- _Tasks and exercises_
(A) From the review of House of Names, copy the passage starting at "Colm Tóibín’s new" up to and including "are raised into.".
(B) Translate this sentence from the House of Names review into Spanish: "House of Names is easy to read without prior knowledge of the Greek plays it adapts."

- _Given text_
......

House of Names by Colm Tóibín

Colm Tóibín’s new novel revisits Aeschylus’ Oresteia linked trilogy of plays, settling deep inside the story of Clytemnestra’s revenge on her husband Agamemnon after he returns to Argos from the Trojan War. It reads like a thriller: driven by female rage, inherited violence, and toxic politics.

House of Names begins with Clytemnestra describing the way she was tricked into leading her daughter to be sacrificed by her husband, who hoped for the gods to give his fleet favourable winds on which to sail to Troy. This literal bloodbath sets the tone for the rest of the novel, which focuses on the excessive violence surrounding the family, continuing over generations. As Clytemnestra decides to match her husband, body for body, so too do her children, Electra and Orestes, as they engage in the culture of power and revenge that they are raised into.

While Toibin’s retelling is compassionate and empathetic, his use of third-person narration for Orestes, alternating with Clytemnestra’s and Electra’s in the first person, characterises the violence of revenge in the tragedy as female, and lets Orestes’ gradual understanding of judicial fairness and humane governance – the Oresteia’s key concern – take place in a narrative of male objectivity. This novel, which starts out closely empathising with Clytemnestra’s grief for her daughter, Iphigenia, closes on Orestes’ final understanding of true justice without allowing for the emotions of grief and betrayal to be read as anything but insidious and dangerously feminine.

House of Names is easy to read without prior knowledge of the Greek plays it adapts. It’s very readable and often gripping – though I did find myself wishing that the ethics of trust, grief, sex and leadership at its core had been updated for a contemporary context, as its form of storytelling has been.

......

- _Data shown_
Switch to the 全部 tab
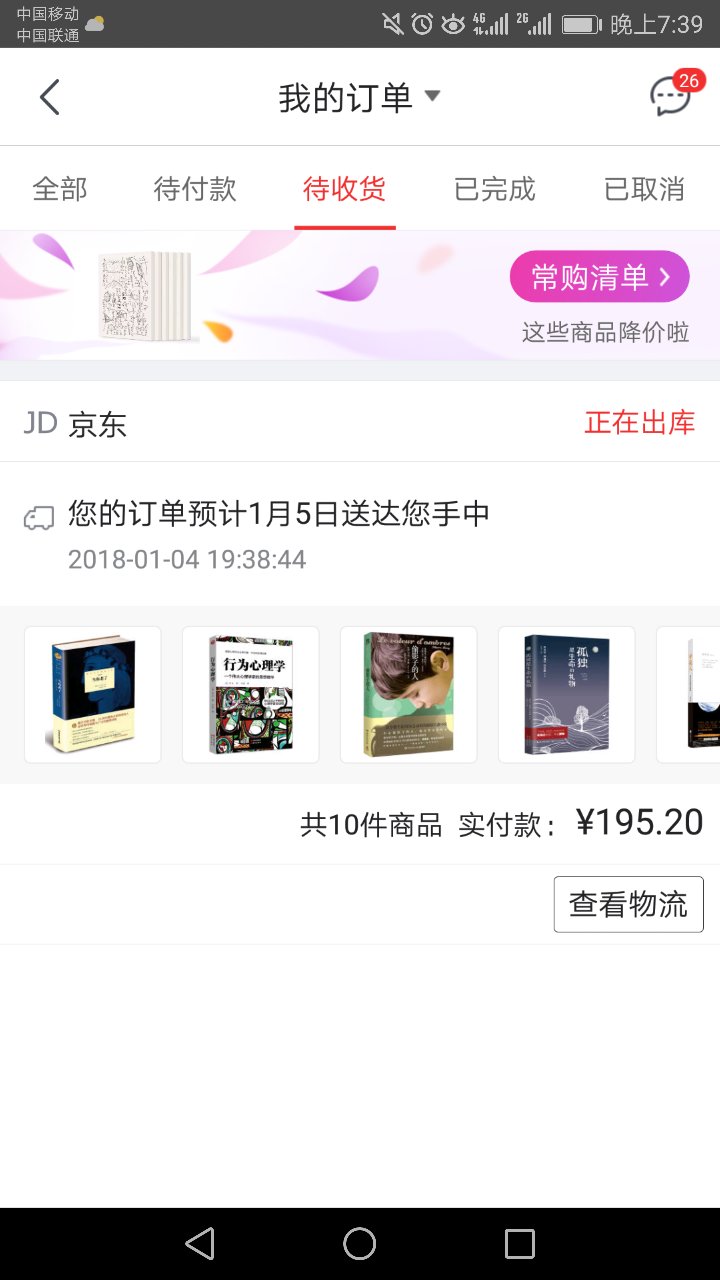Viewport: 720px width, 1280px height. 60,189
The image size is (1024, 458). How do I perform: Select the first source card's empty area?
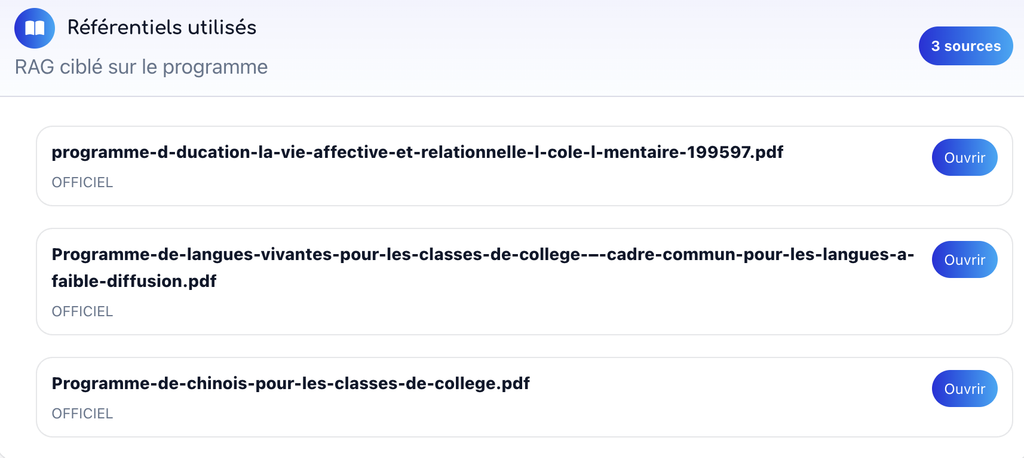click(522, 184)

......

- _Responses to the exercise_
(A)
Colm Tóibín’s new novel revisits Aeschylus’ Oresteia linked trilogy of plays, settling deep inside the story of Clytemnestra’s revenge on her husband Agamemnon after he returns to Argos from the Trojan War. It reads like a thriller: driven by female rage, inherited violence, and toxic politics.

House of Names begins with Clytemnestra describing the way she was tricked into leading her daughter to be sacrificed by her husband, who hoped for the gods to give his fleet favourable winds on which to sail to Troy. This literal bloodbath sets the tone for the rest of the novel, which focuses on the excessive violence surrounding the family, continuing over generations. As Clytemnestra decides to match her husband, body for body, so too do her children, Electra and Orestes, as they engage in the culture of power and revenge that they are raised into.

(B) House of Names es fácil de leer sin conocimientos previos de las obras griegas que adapta.